_What you are asked to do:_ Leave the pictures out, and repeat exactly each line from the one that holds "How do I perform: Go" through the final line of the entries below.

Saved entries
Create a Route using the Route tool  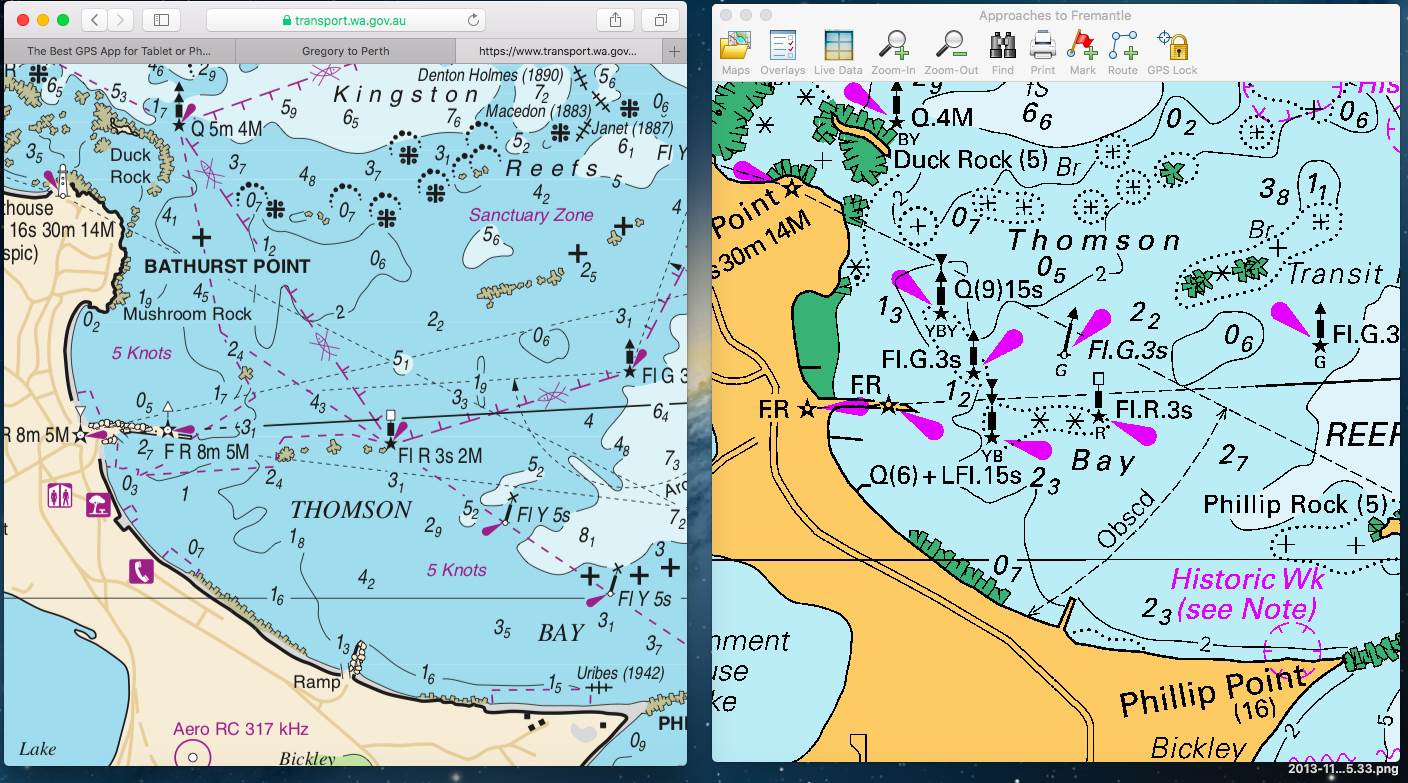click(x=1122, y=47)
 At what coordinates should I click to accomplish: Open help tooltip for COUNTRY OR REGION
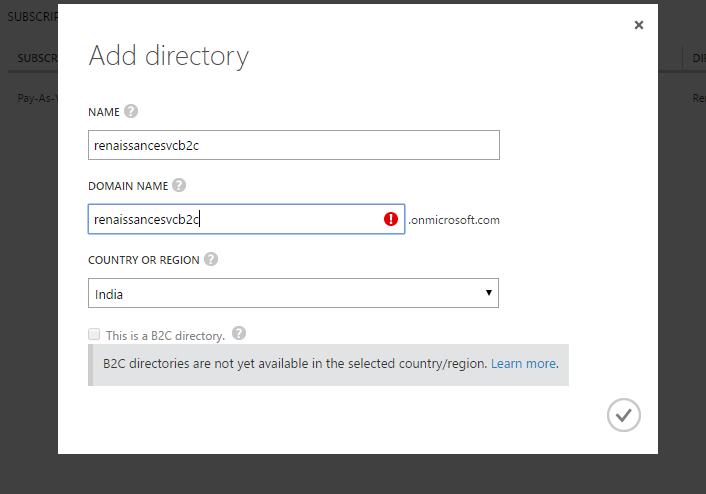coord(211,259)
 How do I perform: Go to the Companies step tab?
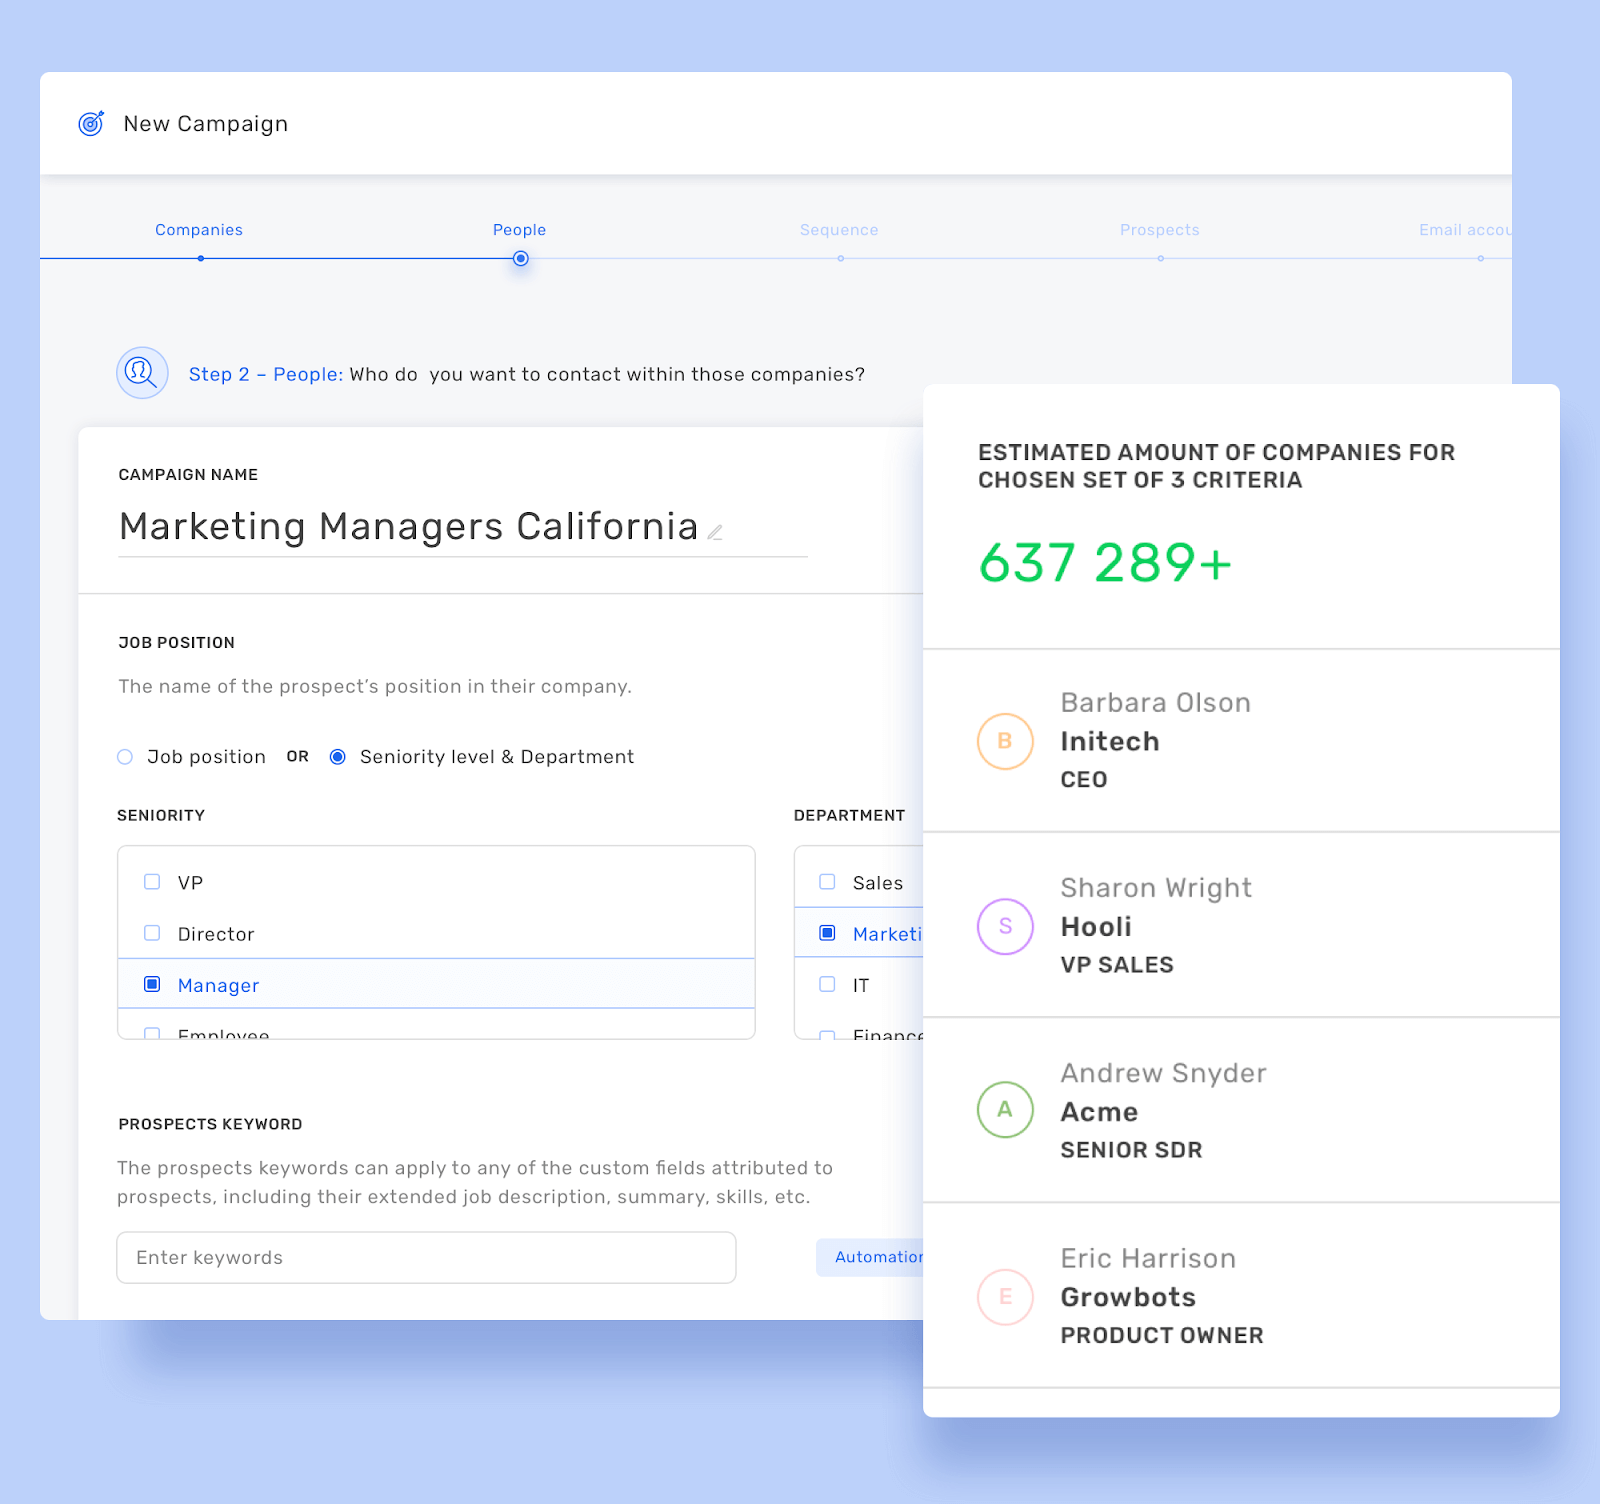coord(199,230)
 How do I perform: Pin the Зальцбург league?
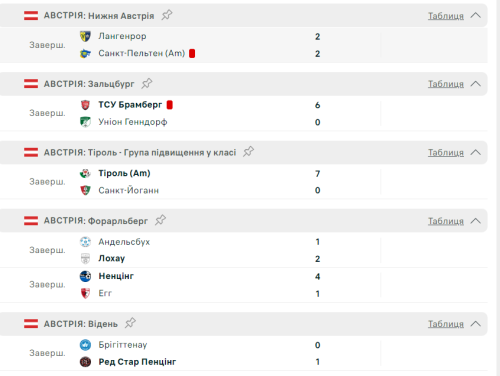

_Solution to this exercise:_
 How do I perform: Go to the Companies step tab?
coord(199,230)
 How do I perform: Pin the Зальцбург league?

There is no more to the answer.